Rationale: Air pollution exposure is harmful to human airways, and its impacts are best studied using concentration-response relationships. However, most concentration-response research on airway health has investigated chronic exposures, with less being known about acute effects, which can be robustly studied using controlled human exposures. Objectives: To investigate the concentration relationship between airway health measures and diesel exhaust (DE). Methods: We conducted a double-blind crossover study with 17 healthy nonsmokers exposed to filtered air and DE standardized to 20, 50, and 150 µg/m3 of particulate matter ⩽2.5 µm in aerodynamic diameter for 4 hours.
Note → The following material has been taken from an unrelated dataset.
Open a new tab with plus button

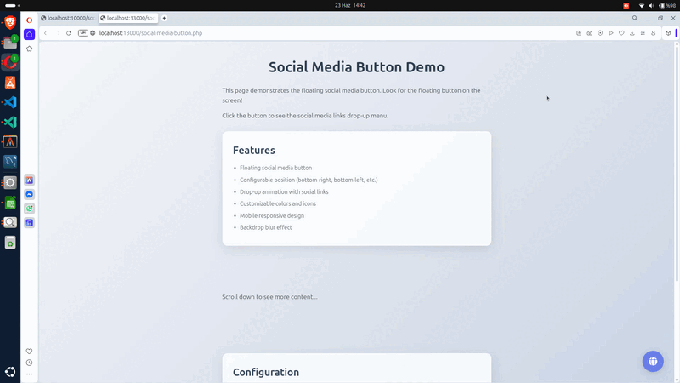164,18
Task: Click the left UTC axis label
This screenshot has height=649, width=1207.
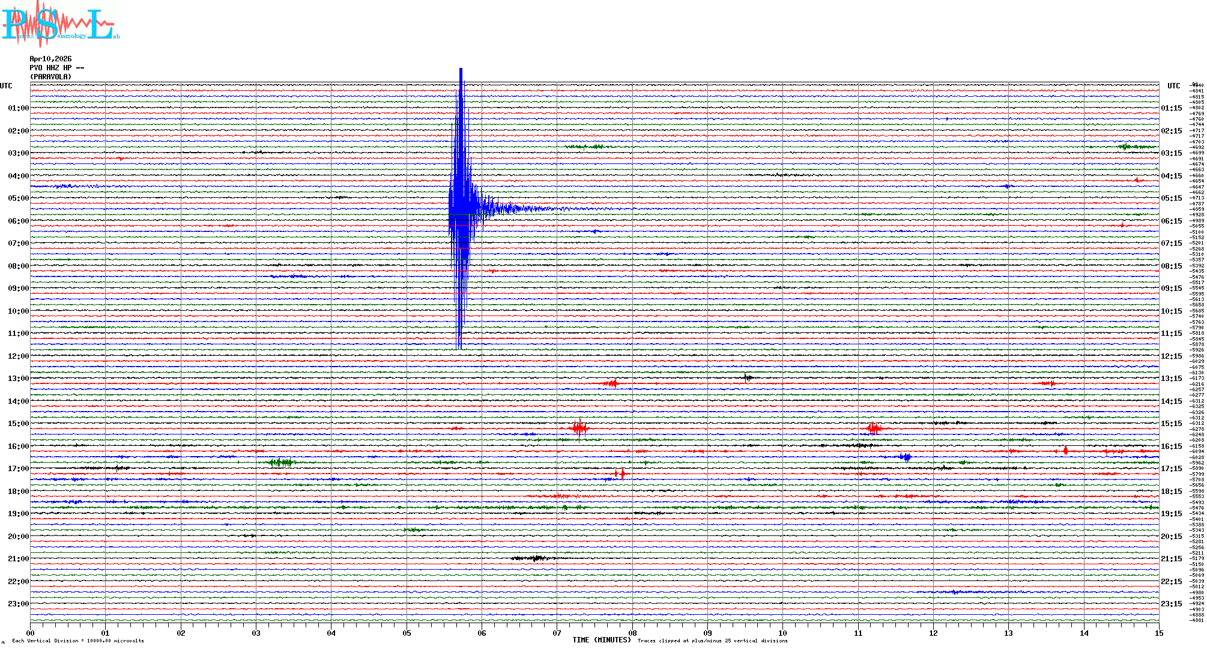Action: (6, 86)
Before, during, and up to 24 hours from the exposure start, we measured lung function, airway responsiveness, and airway inflammation using spirometry, methacholine challenge, and fractional exhaled nitric oxide (FeNO), respectively. In addition, we measured nasal airway inflammation using differential cell counts and cytokines in nasal lavage and epithelial lining fluid at 24 hours. We assessed DE concentration responses and associations between outcomes using linear mixed effects models and repeated measures correlations, respectively, thereafter adjusting for multiple comparisons. Results: DE exposure increased percentage ΔFeNO at 4 hours (ß = 0.16 ± 0.06). Compared with filtered air, percentage ΔFeNO trended toward an increase at concentrations of 20 µg/m3 (ß = 18.66 ± 8.76) and 50 µg/m3 (ß = 19.33 ± 8.92) and increased significantly at 150 µg/m3 (ß = 34.43 ± 8.92). In addition, DE exposure induced a trend toward increased nasal IL-6 at 24 hours (percentage difference, 0.88; 95% confidence interval, 0.08, 1.70). There were no effects of DE exposure on FeNO at 24 hours, lung function, airway responsiveness, or nasal cell counts. Conclusions: DE induces a concentration-dependent increase in FeNO, indicating that it may be a sensitive marker of an acute inflammatory response in the airways. We report responses at concentrations below those in previous controlled DE exposure studies, and we document particulate matter ⩽2.5 µm in aerodynamic diameter concentration-response estimates at exposure levels routinely experienced in the community and occupational settings. Clinical trial registered with www.clinicaltrials.gov (NCT03234790).